> [Entries shown]:
******************************

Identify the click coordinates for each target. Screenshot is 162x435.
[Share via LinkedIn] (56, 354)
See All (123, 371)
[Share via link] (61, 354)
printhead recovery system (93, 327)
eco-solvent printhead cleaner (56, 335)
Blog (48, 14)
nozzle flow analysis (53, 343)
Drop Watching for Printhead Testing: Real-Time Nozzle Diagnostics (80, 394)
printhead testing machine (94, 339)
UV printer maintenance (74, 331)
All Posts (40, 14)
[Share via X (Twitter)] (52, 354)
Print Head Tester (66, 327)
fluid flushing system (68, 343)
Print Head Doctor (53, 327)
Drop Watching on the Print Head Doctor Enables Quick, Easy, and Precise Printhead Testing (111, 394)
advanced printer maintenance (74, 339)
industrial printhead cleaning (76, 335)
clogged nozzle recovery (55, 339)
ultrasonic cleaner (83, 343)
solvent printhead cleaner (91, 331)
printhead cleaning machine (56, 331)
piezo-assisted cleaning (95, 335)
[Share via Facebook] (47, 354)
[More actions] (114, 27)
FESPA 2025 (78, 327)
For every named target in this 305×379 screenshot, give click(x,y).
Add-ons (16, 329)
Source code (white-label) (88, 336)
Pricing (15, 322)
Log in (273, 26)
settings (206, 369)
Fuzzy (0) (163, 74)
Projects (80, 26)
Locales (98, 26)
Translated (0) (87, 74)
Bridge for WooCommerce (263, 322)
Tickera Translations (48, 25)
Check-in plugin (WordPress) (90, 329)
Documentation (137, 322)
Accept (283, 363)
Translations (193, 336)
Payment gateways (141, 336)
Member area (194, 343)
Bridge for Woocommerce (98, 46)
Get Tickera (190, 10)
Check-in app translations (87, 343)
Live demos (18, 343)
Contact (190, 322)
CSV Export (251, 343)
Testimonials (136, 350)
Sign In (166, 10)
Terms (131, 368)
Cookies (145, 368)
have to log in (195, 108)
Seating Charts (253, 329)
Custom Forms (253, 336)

******************************

> [Goal]: Rewrite the entries above, starting from the first line of the entries and ending with the line containing "Bridge for Woocommerce (98, 46)", inclusive. Keep every line, requests included, and add 57 to each number in the coordinate answers only.

> [Correct answer]:
Identify the click coordinates for each target. Screenshot is 162x435.
[Share via LinkedIn] (113, 411)
See All (180, 428)
[Share via link] (118, 411)
printhead recovery system (150, 384)
eco-solvent printhead cleaner (113, 392)
Blog (105, 71)
nozzle flow analysis (110, 400)
Drop Watching for Printhead Testing: Real-Time Nozzle Diagnostics (137, 451)
printhead testing machine (151, 396)
UV printer maintenance (131, 388)
All Posts (97, 71)
[Share via X (Twitter)] (109, 411)
Print Head Tester (123, 384)
fluid flushing system (125, 400)
Print Head Doctor (110, 384)
Drop Watching on the Print Head Doctor Enables Quick, Easy, and Precise Printhead Testing (168, 451)
advanced printer maintenance (131, 396)
industrial printhead cleaning (133, 392)
clogged nozzle recovery (112, 396)
ultrasonic cleaner (140, 400)
solvent printhead cleaner (148, 388)
printhead cleaning machine (113, 388)
piezo-assisted cleaning (152, 392)
[Share via Facebook] (104, 411)
[More actions] (171, 84)
FESPA 2025 (135, 384)
For every named target in this 305×379 screenshot, give click(x,y).
Add-ons (73, 386)
Source code (white-label) (145, 393)
Pricing (72, 379)
Log in (330, 83)
settings (263, 426)
Fuzzy (0) (220, 131)
Projects (137, 83)
Locales (155, 83)
Translated (0) (144, 131)
Bridge for WooCommerce (320, 379)
Tickera Translations (105, 82)
Check-in plugin (WordPress) (147, 386)
Documentation (194, 379)
Accept (340, 420)
Translations (250, 393)
Payment gateways (198, 393)
Member area (251, 400)
Bridge for Woocommerce (155, 103)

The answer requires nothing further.